> [What the exercise asks]:
Revise the lines below so that every occurrence of "GUI agent" reads "interface assistant", leaving all other text unchanged.

> [Input records]:
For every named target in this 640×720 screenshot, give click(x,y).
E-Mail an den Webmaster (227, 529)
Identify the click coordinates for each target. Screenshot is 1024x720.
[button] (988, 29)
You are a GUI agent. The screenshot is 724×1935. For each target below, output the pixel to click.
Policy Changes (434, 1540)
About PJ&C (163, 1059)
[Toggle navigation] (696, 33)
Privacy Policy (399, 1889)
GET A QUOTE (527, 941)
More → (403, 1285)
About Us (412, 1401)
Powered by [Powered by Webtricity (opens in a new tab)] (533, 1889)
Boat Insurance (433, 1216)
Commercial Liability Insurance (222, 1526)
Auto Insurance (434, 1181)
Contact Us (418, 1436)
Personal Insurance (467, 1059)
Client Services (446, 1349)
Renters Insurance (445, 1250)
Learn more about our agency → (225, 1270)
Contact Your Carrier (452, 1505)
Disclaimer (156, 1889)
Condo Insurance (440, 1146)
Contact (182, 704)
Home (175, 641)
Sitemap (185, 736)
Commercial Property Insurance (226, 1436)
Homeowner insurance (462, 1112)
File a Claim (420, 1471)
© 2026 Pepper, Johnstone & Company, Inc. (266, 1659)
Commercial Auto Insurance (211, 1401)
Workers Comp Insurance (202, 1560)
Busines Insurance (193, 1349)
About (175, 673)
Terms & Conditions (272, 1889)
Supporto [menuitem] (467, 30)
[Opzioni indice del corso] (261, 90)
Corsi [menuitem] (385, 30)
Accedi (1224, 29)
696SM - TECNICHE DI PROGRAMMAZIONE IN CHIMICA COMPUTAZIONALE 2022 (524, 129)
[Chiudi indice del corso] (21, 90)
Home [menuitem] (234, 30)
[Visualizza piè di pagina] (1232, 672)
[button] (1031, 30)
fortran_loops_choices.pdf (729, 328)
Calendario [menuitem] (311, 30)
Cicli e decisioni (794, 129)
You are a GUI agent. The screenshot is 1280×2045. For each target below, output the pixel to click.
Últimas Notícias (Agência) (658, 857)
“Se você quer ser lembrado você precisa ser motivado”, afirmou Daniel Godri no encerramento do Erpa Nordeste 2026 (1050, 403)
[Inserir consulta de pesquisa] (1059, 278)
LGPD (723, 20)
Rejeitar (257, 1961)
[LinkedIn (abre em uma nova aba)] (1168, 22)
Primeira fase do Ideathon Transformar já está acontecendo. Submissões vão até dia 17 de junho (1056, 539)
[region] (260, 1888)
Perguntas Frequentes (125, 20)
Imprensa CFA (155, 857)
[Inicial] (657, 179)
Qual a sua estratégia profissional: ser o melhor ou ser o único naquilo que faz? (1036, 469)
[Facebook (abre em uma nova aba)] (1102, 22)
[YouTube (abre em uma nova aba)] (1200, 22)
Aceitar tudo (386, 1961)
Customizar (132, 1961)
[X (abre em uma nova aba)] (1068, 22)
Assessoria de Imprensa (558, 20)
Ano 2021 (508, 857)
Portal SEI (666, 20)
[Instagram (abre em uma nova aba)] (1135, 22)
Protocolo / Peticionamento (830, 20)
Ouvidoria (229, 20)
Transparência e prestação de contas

> [Exercise answer]:
For every named target in this 640×720 screenshot, give click(x,y).
E-Mail an den Webmaster (227, 529)
Identify the click coordinates for each target. Screenshot is 1024x720.
[button] (988, 29)
You are a interface assistant. The screenshot is 724×1935. For each target below, output the pixel to click.
Policy Changes (434, 1540)
About PJ&C (163, 1059)
[Toggle navigation] (696, 33)
Privacy Policy (399, 1889)
GET A QUOTE (527, 941)
More → (403, 1285)
About Us (412, 1401)
Powered by [Powered by Webtricity (opens in a new tab)] (533, 1889)
Boat Insurance (433, 1216)
Commercial Liability Insurance (222, 1526)
Auto Insurance (434, 1181)
Contact Us (418, 1436)
Personal Insurance (467, 1059)
Client Services (446, 1349)
Renters Insurance (445, 1250)
Learn more about our agency → (225, 1270)
Contact Your Carrier (452, 1505)
Disclaimer (156, 1889)
Condo Insurance (440, 1146)
Contact (182, 704)
Home (175, 641)
Sitemap (185, 736)
Commercial Property Insurance (226, 1436)
Homeowner insurance (462, 1112)
File a Claim (420, 1471)
© 2026 Pepper, Johnstone & Company, Inc. (266, 1659)
Commercial Auto Insurance (211, 1401)
Workers Comp Insurance (202, 1560)
Busines Insurance (193, 1349)
About (175, 673)
Terms & Conditions (272, 1889)
Supporto [menuitem] (467, 30)
[Opzioni indice del corso] (261, 90)
Corsi [menuitem] (385, 30)
Accedi (1224, 29)
696SM - TECNICHE DI PROGRAMMAZIONE IN CHIMICA COMPUTAZIONALE 2022 (524, 129)
[Chiudi indice del corso] (21, 90)
Home [menuitem] (234, 30)
[Visualizza piè di pagina] (1232, 672)
[button] (1031, 30)
fortran_loops_choices.pdf (729, 328)
Calendario [menuitem] (311, 30)
Cicli e decisioni (794, 129)
You are a interface assistant. The screenshot is 1280×2045. For each target below, output the pixel to click.
Últimas Notícias (Agência) (658, 857)
“Se você quer ser lembrado você precisa ser motivado”, afirmou Daniel Godri no encerramento do Erpa Nordeste 2026 (1050, 403)
[Inserir consulta de pesquisa] (1059, 278)
LGPD (723, 20)
Rejeitar (257, 1961)
[LinkedIn (abre em uma nova aba)] (1168, 22)
Primeira fase do Ideathon Transformar já está acontecendo. Submissões vão até dia 17 de junho (1056, 539)
[region] (260, 1888)
Perguntas Frequentes (125, 20)
Imprensa CFA (155, 857)
[Inicial] (657, 179)
Qual a sua estratégia profissional: ser o melhor ou ser o único naquilo que faz? (1036, 469)
[Facebook (abre em uma nova aba)] (1102, 22)
[YouTube (abre em uma nova aba)] (1200, 22)
Aceitar tudo (386, 1961)
Customizar (132, 1961)
[X (abre em uma nova aba)] (1068, 22)
Assessoria de Imprensa (558, 20)
Ano 2021 (508, 857)
Portal SEI (666, 20)
[Instagram (abre em uma nova aba)] (1135, 22)
Protocolo / Peticionamento (830, 20)
Ouvidoria (229, 20)
Transparência e prestação de contas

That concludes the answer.